▶ OBIETTIVO A
Riassumi in due frasi il testo su Nicola Salvatore riportato qui sotto.
### TESTO CITATO
Salvatore, Teatri dell'Ombra
Da due decenni, il lavoro di Nicola Salvatore procede per scarti improvvisi d'attenzione, di curiosità, di scommessa operativa, sul piano delle scelte problematiche; ma insieme mantiene un'attitudine costante d'analisi, di scrutinio ora severo ora ironico e spettacolarizzante, che fa di ogni ciclo di opere sue una dimostrazione di quanto il clima concettuale, al di là di modi e nominalismi, abbia fertilmente operato nei corsi dell'arte recente. Lo schiudersi del decennio in corso ha visto nascere la sequenza di sculture opache e potenti che ora si presenta. Sono totem straniati ma potenti ancora, cui l'evidenza cruda del ferro conferisce un'assertività spaziale d'oscura e forte qualificazione. Ma il ferro è insieme pagina, plesso bidimensionale che aspira a riguadagnare, nella lettura, una sorta di teorica neutralità: e sopporta la sovrapposizione e proiezione di un oggetto fisico, l'elica il mestolo il gancio la sfera...
######
### RECORD DEL DATASET
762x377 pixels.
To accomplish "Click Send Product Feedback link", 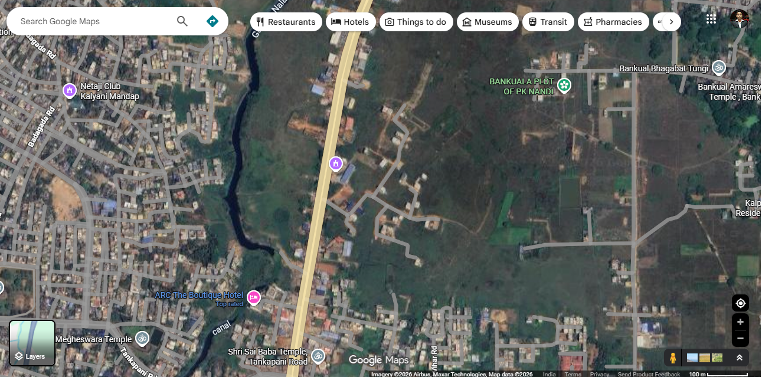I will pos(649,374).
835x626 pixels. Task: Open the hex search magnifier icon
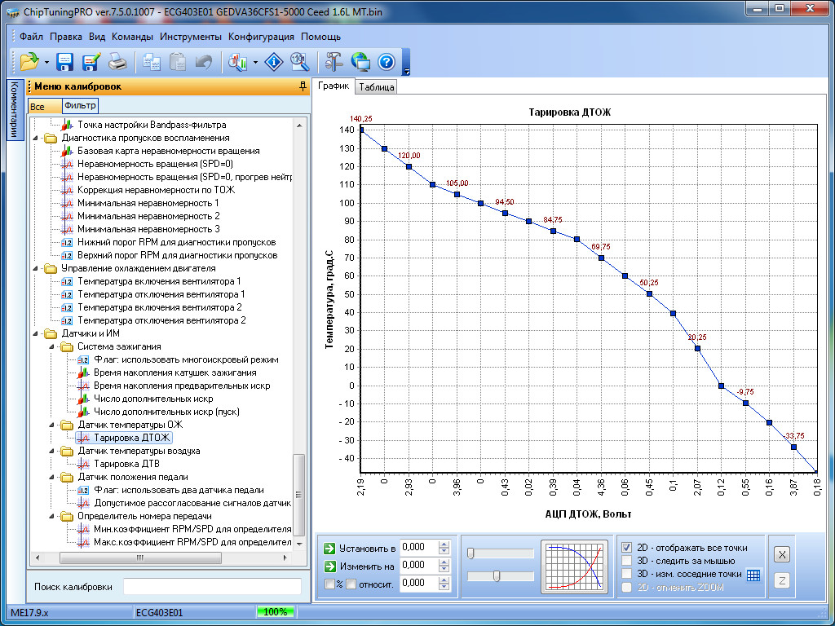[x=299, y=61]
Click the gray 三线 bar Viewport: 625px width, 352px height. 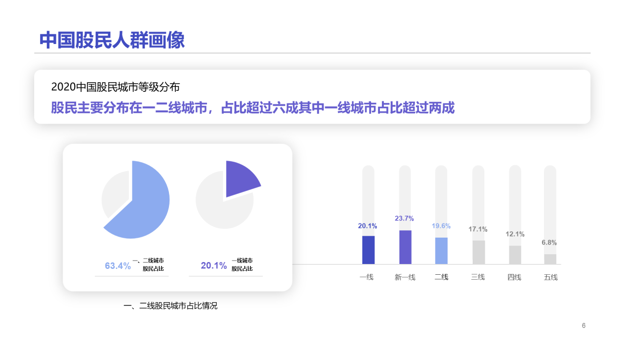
######
▶ OBIETTIVO B
Riscrivi i record dalla riga che contiene "835x626 pixels. Task: Open" fino alla fine dei record, entrambe le estremità incluse, sostituendo "magnifier" con "magnifying glass" e lasciando invariato tutto il resto. Ometti le immagini.

▶ RISPOSTA A
Da vent'anni il lavoro di Nicola Salvatore procede per scarti improvvisi d'attenzione e di scommessa operativa, ma mantiene un'attitudine costante d'analisi, ora severa ora ironica. All'inizio del decennio in corso sono nate sculture in ferro opache e potenti, totem straniati in cui il ferro è anche pagina che sopporta la sovrapposizione di oggetti come l'elica, il mestolo, il gancio e la sfera.

▶ RISPOSTA B
835x626 pixels. Task: Open the hex search magnifying glass icon
[x=299, y=61]
Click the gray 三线 bar Viewport: 625px width, 352px height. 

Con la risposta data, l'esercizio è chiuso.